Mas o que mais impressionava nela era a sua convicção sobre o acerto de contas depois da morte da pessoa. Segundo ela toda pessoa que morria voltava, renascia, uns, os que sofreram para ser premados com uma vida boa: outros para pagar com sofrimento o que fizeram de ruim.

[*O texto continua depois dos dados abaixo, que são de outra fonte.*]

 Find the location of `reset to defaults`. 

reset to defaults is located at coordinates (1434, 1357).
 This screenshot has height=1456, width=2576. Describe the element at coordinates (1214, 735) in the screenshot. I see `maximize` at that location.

Certo dia um dos netos, o que era metido a rebelde, estava na casa dele junto com outros netos dela, metendo o cacete nos ricos do lugar, dizendo que eram ladrões, perseguidores, safados e o escambau... Ela ouviu atenta olhando para a rua na janela. Em dado momento ela interrompeu o neto rebelde e chamou-o à janela, ele foi e entao ela apontou para a rua onde, no sol a pino, um aleijado se arrastava em cima de um pedaço de borracha de pneu. Ela disse:

"Menino, tá vendo aquele aleijado se arrastando no calçamento no sol quente? Tá com pena? Tenha não, aquilo é um acerto de contas, aquele sujeito na vida anterior foi muito ruim e voltou para pagar o que deve. Esses que você tá falando aí vão voltar e se arrastar tambem num pedaço de borracha ou sofrer de outra forma. Não precisa essa sua sangria desatada contra eles, eles vão receber noutra vida o que merecem.

Ainda hoje os netos se indagam se ela estava certa ou errada. O rebelde acha que ela pderia estar certa. Inté.